## Task instructions
Each entry, in full: copy it out exactly.

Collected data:
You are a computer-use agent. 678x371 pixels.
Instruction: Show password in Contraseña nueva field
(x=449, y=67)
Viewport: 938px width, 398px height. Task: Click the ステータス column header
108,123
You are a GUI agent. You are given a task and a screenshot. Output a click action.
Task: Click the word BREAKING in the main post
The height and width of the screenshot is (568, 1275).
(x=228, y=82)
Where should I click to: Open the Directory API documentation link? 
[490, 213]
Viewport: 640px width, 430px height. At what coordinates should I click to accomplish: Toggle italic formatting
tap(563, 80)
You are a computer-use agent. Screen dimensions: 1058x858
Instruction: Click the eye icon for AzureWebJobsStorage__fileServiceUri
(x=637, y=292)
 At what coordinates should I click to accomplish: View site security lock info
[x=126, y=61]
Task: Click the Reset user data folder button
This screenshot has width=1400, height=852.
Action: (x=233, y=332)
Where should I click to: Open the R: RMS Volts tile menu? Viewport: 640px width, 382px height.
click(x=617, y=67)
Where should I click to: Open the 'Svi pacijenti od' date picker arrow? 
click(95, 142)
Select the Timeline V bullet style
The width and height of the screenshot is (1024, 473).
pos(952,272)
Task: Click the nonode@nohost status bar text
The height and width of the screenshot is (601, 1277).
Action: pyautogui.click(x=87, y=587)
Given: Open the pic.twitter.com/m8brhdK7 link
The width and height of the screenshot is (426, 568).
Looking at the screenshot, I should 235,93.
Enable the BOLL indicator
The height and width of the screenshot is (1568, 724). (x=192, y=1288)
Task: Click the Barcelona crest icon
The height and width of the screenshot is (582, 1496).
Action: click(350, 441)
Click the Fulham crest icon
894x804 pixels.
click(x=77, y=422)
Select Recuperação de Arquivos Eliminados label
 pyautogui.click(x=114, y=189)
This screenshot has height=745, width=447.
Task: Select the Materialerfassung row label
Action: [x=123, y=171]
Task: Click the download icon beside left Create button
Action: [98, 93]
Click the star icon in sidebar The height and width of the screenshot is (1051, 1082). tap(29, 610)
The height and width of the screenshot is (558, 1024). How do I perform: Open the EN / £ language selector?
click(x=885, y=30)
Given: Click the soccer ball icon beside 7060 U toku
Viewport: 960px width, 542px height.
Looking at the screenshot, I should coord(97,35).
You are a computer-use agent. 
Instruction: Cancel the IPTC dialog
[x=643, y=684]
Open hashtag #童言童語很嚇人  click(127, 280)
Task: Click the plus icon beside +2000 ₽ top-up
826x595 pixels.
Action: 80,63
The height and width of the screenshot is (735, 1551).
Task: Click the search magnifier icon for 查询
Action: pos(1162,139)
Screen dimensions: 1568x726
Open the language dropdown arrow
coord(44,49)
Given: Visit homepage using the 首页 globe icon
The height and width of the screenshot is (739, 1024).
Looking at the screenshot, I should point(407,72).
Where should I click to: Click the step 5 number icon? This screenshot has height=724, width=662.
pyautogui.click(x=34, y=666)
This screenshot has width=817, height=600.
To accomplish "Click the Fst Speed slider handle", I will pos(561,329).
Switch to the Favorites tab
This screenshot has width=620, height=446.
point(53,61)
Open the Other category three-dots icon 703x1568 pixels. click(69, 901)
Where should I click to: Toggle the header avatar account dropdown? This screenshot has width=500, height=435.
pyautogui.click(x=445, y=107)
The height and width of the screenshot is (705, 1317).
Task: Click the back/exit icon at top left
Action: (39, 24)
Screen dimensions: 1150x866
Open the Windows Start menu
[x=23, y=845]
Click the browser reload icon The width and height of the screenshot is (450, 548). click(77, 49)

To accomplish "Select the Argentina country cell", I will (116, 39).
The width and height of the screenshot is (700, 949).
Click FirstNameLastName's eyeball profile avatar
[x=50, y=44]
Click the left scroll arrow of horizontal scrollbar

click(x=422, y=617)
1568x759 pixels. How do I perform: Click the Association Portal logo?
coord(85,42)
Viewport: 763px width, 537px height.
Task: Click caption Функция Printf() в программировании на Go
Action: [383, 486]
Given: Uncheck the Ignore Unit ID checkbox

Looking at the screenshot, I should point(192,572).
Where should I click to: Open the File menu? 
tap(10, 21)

## Output
You are a computer-use agent. 678x371 pixels.
Instruction: Show password in Contraseña nueva field
(x=449, y=67)
Viewport: 938px width, 398px height. Task: Click the ステータス column header
108,123
You are a GUI agent. You are given a task and a screenshot. Output a click action.
Task: Click the word BREAKING in the main post
The height and width of the screenshot is (568, 1275).
(x=228, y=82)
Where should I click to: Open the Directory API documentation link? 
[490, 213]
Viewport: 640px width, 430px height. At what coordinates should I click to accomplish: Toggle italic formatting
tap(563, 80)
You are a computer-use agent. Screen dimensions: 1058x858
Instruction: Click the eye icon for AzureWebJobsStorage__fileServiceUri
(x=637, y=292)
 At what coordinates should I click to accomplish: View site security lock info
[x=126, y=61]
Task: Click the Reset user data folder button
This screenshot has width=1400, height=852.
Action: (x=233, y=332)
Where should I click to: Open the R: RMS Volts tile menu? Viewport: 640px width, 382px height.
click(x=617, y=67)
Where should I click to: Open the 'Svi pacijenti od' date picker arrow? 
click(95, 142)
Select the Timeline V bullet style
The width and height of the screenshot is (1024, 473).
pos(952,272)
Task: Click the nonode@nohost status bar text
The height and width of the screenshot is (601, 1277).
Action: pyautogui.click(x=87, y=587)
Given: Open the pic.twitter.com/m8brhdK7 link
The width and height of the screenshot is (426, 568).
Looking at the screenshot, I should 235,93.
Enable the BOLL indicator
The height and width of the screenshot is (1568, 724). (x=192, y=1288)
Task: Click the Barcelona crest icon
The height and width of the screenshot is (582, 1496).
Action: click(350, 441)
Click the Fulham crest icon
894x804 pixels.
click(x=77, y=422)
Select Recuperação de Arquivos Eliminados label
 pyautogui.click(x=114, y=189)
This screenshot has height=745, width=447.
Task: Select the Materialerfassung row label
Action: [x=123, y=171]
Task: Click the download icon beside left Create button
Action: [98, 93]
Click the star icon in sidebar The height and width of the screenshot is (1051, 1082). tap(29, 610)
The height and width of the screenshot is (558, 1024). How do I perform: Open the EN / £ language selector?
click(x=885, y=30)
Given: Click the soccer ball icon beside 7060 U toku
Viewport: 960px width, 542px height.
Looking at the screenshot, I should coord(97,35).
You are a computer-use agent. 
Instruction: Cancel the IPTC dialog
[x=643, y=684]
Open hashtag #童言童語很嚇人  click(127, 280)
Task: Click the plus icon beside +2000 ₽ top-up
826x595 pixels.
Action: 80,63
The height and width of the screenshot is (735, 1551).
Task: Click the search magnifier icon for 查询
Action: pos(1162,139)
Screen dimensions: 1568x726
Open the language dropdown arrow
coord(44,49)
Given: Visit homepage using the 首页 globe icon
The height and width of the screenshot is (739, 1024).
Looking at the screenshot, I should point(407,72).
Where should I click to: Click the step 5 number icon? This screenshot has height=724, width=662.
pyautogui.click(x=34, y=666)
This screenshot has width=817, height=600.
To accomplish "Click the Fst Speed slider handle", I will pos(561,329).
Switch to the Favorites tab
This screenshot has width=620, height=446.
point(53,61)
Open the Other category three-dots icon 703x1568 pixels. click(69, 901)
Where should I click to: Toggle the header avatar account dropdown? This screenshot has width=500, height=435.
pyautogui.click(x=445, y=107)
The height and width of the screenshot is (705, 1317).
Task: Click the back/exit icon at top left
Action: (39, 24)
Screen dimensions: 1150x866
Open the Windows Start menu
[x=23, y=845]
Click the browser reload icon The width and height of the screenshot is (450, 548). click(77, 49)

To accomplish "Select the Argentina country cell", I will (116, 39).
The width and height of the screenshot is (700, 949).
Click FirstNameLastName's eyeball profile avatar
[x=50, y=44]
Click the left scroll arrow of horizontal scrollbar

click(x=422, y=617)
1568x759 pixels. How do I perform: Click the Association Portal logo?
coord(85,42)
Viewport: 763px width, 537px height.
Task: Click caption Функция Printf() в программировании на Go
Action: [383, 486]
Given: Uncheck the Ignore Unit ID checkbox

Looking at the screenshot, I should point(192,572).
Where should I click to: Open the File menu? 
tap(10, 21)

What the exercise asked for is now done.